Vercoustre, Anne-Marie and François Paradis. Metadata for Photographs: From Digital Library to Multimedia Application, in Proceedings of the Third Annual Conference on Research and Advanced Technology for Digital Libraries, Paris, 1999. Working with a relatively small collection of images related to a specific subject, the authors produced an educational CD-ROM. Their interoperable XML and Dublin Core metadata for the images may be applied, through HTML prescriptions which embed queries to the XML metadata, toward the generation of complex virtual documents. Appendices include full XML metadata descriptions (with English and French descriptive content) for sample images.

Auffret, Gwendal and Bruno Bachimont. Audiovisual Cultural Heritage: From TV and Radio Archiving to Hypermedia Publishing, in Proceedings of the Third Annual Conference on Research and Advanced Technology for Digital Libraries, Paris, 1999. Bachimont and Auffret revisit the concept of the document in the context of audiovisual materials, pointing out the key differences between AV storage units, the AV stream, and the AV document. They also define the essential functions of the digital AV library as follows: that it should allow users to search for, browse, navigate in, annotate, and interpret AV documents in context. The metadata composed by a digital library, in the authors' opinion, recasts the AV digital library in a role more like that of a hypermedia publisher than mere repository. Structures building on existing indexing techniques and incorporating standardized language (XML/SGML/SMIL) are described in prototype form, as are possible areas of future work.

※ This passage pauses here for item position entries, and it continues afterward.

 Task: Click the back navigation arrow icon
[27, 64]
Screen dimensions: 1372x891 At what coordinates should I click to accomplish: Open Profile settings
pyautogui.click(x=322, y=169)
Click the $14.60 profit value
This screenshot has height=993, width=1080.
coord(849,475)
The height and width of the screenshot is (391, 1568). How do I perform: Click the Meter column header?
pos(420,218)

Hunter, Jane and Jan Newmarch. An Indexing, Browsing, and Search Retrieval System for Audiovisual Libraries, in Proceedings of the Third Annual Conference on Research and Advanced Technology for Digital Libraries, Paris, 1999. The authors present an overview of the application developed for the State Library of Queensland's Audiovisual unit, in which Dublin Core metadata elements are incorporated into an RDF schema. The resulting Video Metadata Generator is designed to allow for efficient, easy construction of value-added summaries of video holdings, ones which may easily be output as HTML or in other accessible multimedia formats.

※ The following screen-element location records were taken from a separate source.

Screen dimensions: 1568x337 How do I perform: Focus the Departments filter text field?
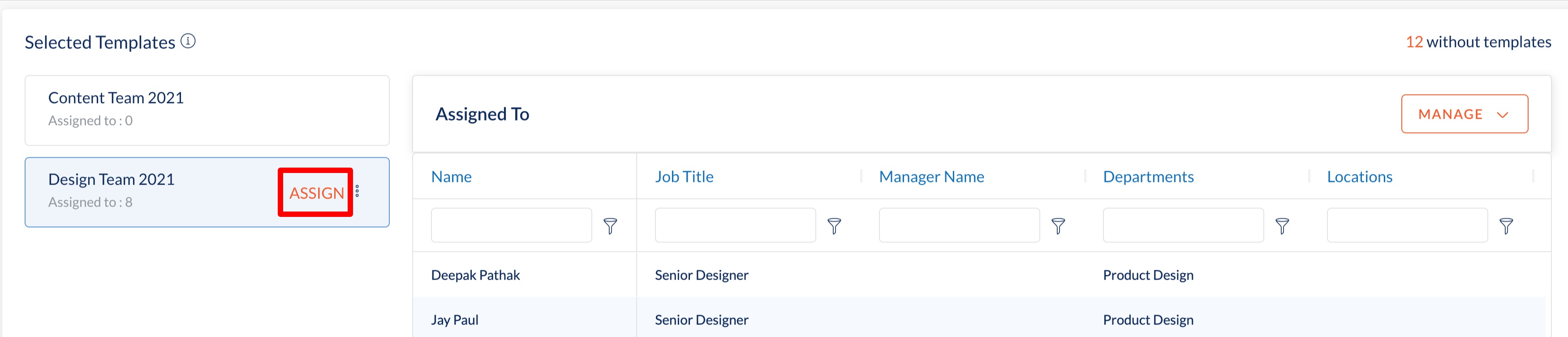coord(1183,225)
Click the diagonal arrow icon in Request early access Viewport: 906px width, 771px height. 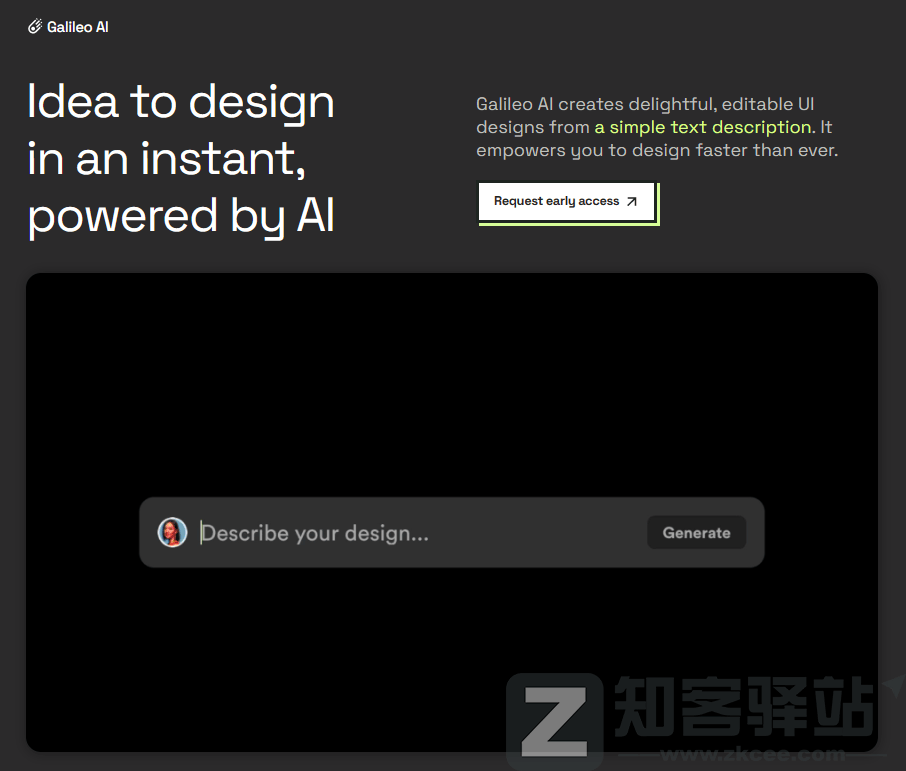pyautogui.click(x=631, y=202)
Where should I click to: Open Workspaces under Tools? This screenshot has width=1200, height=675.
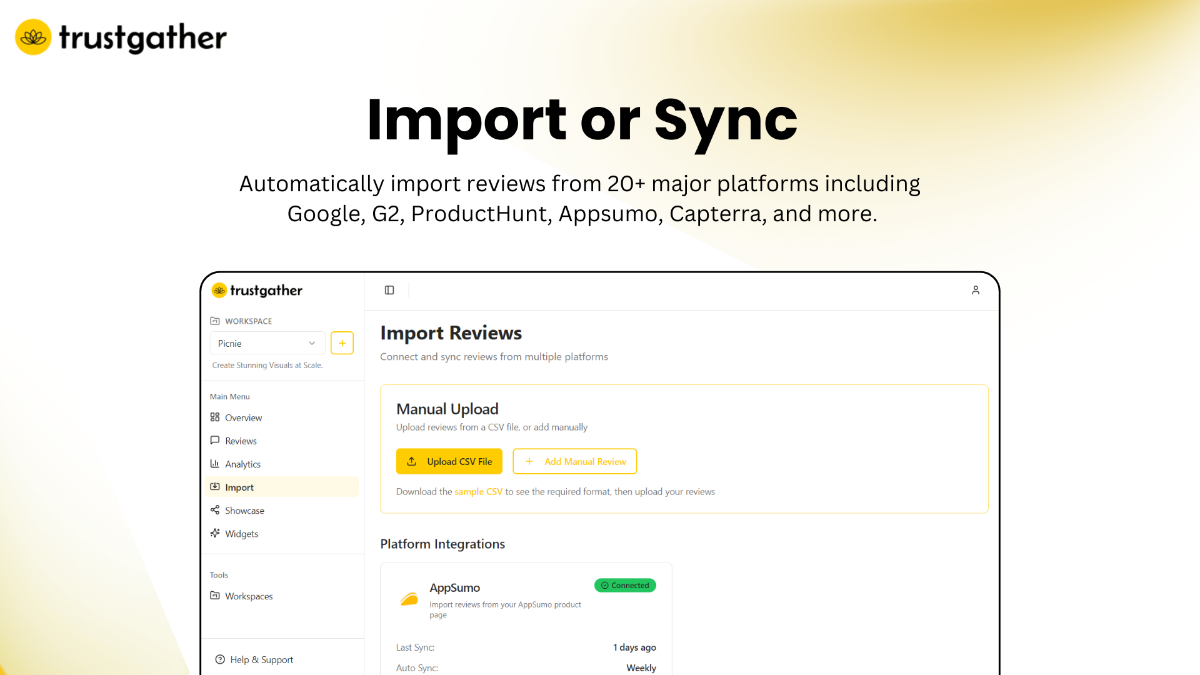coord(248,596)
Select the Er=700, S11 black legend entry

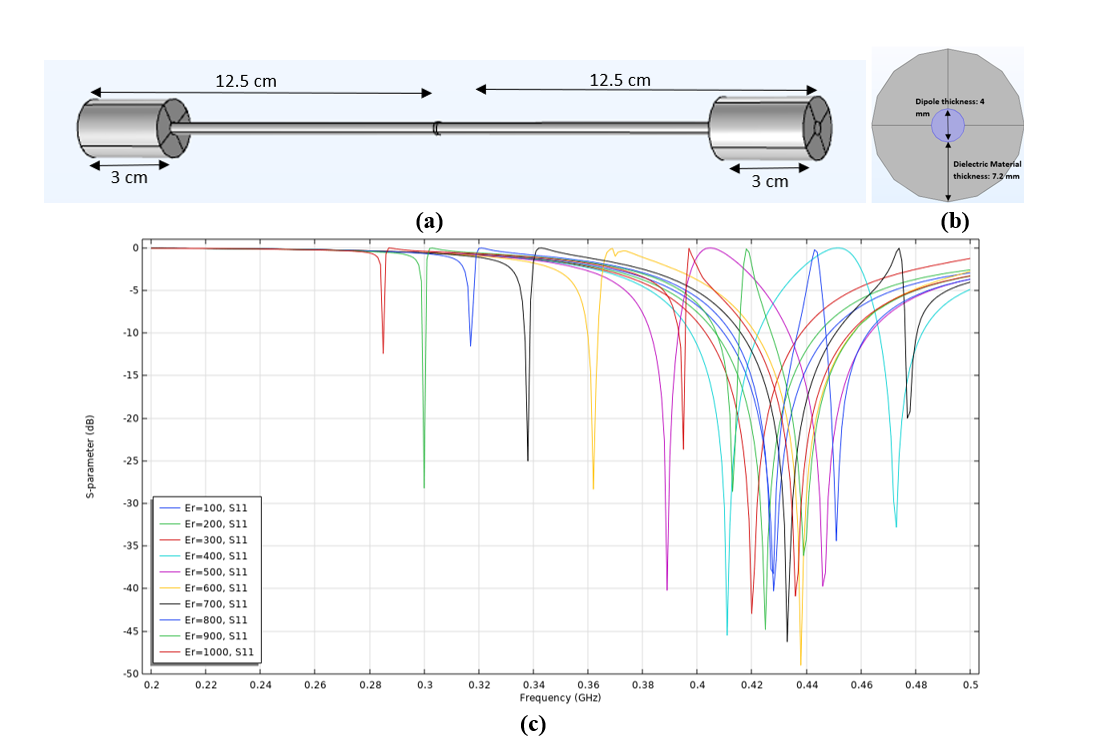tap(205, 604)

Takasu, Atsuhiro, Takashi Yanase, Teruhito Kanazawa, and Jun Adachi. Music Structure Analysis and Its Application to Theme Phrase Extraction, in Proceedings of the Third Annual Conference on Research and Advanced Technology for Digital Libraries, Paris, 1999. In a manner similar to shot-level indexing of moving image documents, the division of musical pieces into phrases and themes is investigated as one approach to audio information retrieval issues. Although the reported results are encouraging, limitations of the experiment performed are numerous and daunting; for instance, only 100 Japanese pop songs were used as an sample set for analysis; other genres or types of audio material may require completely different methods of analysis. However, the work does suggest and substantiate that enough similarities exist between audio information retrieval and video/other multimedia information retrieval for similar solutions to be applied in several media.